Description of the task: Pull out every line of the listing below that contains the word "Expand", matching case exactly.

## BEGIN Provided entries

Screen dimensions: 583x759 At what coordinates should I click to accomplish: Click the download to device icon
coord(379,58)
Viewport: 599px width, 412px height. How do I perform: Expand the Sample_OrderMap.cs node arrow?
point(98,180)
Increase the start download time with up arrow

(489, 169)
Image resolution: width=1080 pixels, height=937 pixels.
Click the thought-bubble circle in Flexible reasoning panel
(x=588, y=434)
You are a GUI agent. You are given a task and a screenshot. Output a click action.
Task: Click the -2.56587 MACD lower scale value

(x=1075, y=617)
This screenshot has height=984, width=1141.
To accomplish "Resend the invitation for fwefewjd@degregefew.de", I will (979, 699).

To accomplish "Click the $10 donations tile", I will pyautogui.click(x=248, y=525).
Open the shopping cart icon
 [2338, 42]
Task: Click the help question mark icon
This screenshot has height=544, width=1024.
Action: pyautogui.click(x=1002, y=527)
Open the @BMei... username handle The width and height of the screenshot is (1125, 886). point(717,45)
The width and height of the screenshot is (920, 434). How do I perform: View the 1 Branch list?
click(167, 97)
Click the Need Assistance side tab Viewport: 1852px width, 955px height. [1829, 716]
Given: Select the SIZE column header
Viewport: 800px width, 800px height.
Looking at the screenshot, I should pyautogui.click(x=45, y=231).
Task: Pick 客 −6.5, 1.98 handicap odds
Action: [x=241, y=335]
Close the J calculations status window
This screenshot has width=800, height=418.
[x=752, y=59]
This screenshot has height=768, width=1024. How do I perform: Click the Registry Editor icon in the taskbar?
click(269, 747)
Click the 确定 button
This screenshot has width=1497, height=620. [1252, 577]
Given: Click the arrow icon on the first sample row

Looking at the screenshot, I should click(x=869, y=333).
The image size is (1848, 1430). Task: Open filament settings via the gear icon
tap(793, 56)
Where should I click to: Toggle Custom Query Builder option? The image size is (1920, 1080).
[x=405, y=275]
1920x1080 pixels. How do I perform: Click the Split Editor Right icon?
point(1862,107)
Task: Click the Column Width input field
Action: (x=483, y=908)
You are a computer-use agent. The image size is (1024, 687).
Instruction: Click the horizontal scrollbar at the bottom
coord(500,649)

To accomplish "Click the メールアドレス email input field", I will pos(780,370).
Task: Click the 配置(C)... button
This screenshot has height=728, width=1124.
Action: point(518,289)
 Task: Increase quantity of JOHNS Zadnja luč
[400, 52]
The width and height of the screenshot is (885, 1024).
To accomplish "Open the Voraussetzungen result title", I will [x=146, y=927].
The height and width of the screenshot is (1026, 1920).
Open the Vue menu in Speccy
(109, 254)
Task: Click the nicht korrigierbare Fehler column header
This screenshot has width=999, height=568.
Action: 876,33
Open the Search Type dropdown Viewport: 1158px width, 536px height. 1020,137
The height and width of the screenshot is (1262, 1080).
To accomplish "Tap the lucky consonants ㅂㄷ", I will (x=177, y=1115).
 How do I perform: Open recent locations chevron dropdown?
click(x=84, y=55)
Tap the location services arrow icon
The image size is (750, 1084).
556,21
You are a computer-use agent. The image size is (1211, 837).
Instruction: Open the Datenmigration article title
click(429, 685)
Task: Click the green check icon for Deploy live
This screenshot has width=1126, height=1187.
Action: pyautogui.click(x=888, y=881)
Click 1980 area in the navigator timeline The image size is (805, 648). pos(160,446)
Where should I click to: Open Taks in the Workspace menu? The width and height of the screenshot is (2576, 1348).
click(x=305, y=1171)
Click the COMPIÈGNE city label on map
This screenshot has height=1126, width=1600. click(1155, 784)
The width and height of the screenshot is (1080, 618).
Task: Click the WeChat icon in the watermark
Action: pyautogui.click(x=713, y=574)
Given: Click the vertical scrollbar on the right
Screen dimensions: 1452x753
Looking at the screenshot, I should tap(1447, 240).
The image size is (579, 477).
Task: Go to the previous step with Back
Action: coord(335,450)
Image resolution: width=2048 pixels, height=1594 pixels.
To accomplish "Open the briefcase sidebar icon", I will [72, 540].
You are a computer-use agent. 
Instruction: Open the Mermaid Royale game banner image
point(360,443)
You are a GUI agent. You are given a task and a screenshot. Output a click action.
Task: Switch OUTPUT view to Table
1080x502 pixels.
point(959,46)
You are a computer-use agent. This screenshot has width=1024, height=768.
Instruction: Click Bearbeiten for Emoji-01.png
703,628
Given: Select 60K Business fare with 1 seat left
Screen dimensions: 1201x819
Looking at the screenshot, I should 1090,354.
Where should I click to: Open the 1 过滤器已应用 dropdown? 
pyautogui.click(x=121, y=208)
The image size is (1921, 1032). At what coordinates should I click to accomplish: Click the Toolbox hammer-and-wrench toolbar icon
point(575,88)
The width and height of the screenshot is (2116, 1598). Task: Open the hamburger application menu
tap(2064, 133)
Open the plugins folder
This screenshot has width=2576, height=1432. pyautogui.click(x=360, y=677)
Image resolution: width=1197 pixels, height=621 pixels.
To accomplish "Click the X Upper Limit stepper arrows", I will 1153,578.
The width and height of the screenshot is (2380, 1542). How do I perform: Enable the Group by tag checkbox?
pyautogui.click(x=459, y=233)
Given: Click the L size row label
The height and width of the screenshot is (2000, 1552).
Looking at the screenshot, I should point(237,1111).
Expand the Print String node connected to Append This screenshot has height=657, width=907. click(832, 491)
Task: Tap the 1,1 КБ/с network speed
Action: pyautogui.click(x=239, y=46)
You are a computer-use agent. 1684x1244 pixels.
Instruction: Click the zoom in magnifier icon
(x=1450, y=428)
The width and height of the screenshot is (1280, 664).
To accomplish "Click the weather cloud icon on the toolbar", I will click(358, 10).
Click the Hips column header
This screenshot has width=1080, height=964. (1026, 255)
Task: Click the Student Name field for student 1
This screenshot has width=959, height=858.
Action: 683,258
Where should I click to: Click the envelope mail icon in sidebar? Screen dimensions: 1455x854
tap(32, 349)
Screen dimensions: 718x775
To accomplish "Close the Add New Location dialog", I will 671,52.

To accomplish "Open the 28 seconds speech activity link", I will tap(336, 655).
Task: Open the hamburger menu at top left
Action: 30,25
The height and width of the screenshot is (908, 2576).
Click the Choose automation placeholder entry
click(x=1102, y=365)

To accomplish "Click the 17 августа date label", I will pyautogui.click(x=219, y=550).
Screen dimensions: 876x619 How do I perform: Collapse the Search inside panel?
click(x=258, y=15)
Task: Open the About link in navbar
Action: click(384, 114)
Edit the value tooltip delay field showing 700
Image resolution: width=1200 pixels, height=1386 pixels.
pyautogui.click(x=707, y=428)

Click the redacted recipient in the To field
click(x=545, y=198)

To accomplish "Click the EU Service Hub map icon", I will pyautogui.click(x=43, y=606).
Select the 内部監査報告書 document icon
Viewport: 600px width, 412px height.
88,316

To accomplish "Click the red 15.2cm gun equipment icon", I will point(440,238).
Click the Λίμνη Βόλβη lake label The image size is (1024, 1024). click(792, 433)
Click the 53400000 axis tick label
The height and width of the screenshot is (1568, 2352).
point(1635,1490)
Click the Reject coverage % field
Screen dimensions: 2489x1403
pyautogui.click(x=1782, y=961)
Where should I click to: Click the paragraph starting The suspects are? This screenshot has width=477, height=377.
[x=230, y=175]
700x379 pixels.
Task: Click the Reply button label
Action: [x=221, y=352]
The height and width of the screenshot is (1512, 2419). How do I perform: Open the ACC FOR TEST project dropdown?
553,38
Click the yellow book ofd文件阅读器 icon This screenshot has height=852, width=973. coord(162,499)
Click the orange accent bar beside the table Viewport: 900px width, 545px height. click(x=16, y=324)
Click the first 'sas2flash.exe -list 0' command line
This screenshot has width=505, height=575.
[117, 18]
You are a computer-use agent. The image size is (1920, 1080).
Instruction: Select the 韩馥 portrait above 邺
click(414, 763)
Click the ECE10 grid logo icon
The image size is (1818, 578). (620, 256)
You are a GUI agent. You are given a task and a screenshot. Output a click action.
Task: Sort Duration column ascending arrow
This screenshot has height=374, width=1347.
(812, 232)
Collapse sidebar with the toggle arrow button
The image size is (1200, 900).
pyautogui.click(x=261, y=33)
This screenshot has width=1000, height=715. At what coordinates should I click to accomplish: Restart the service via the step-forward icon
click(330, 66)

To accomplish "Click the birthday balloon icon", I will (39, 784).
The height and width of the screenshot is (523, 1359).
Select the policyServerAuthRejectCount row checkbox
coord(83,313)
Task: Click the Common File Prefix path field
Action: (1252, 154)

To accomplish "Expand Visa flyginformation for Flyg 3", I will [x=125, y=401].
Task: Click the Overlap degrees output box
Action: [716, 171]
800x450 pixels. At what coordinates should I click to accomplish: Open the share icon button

## END Provided entries

The completed task:
Viewport: 599px width, 412px height. How do I perform: Expand the Sample_OrderMap.cs node arrow?
Expand the Print String node connected to Append This screenshot has height=657, width=907. click(832, 491)
To accomplish "Expand Visa flyginformation for Flyg 3", I will [x=125, y=401].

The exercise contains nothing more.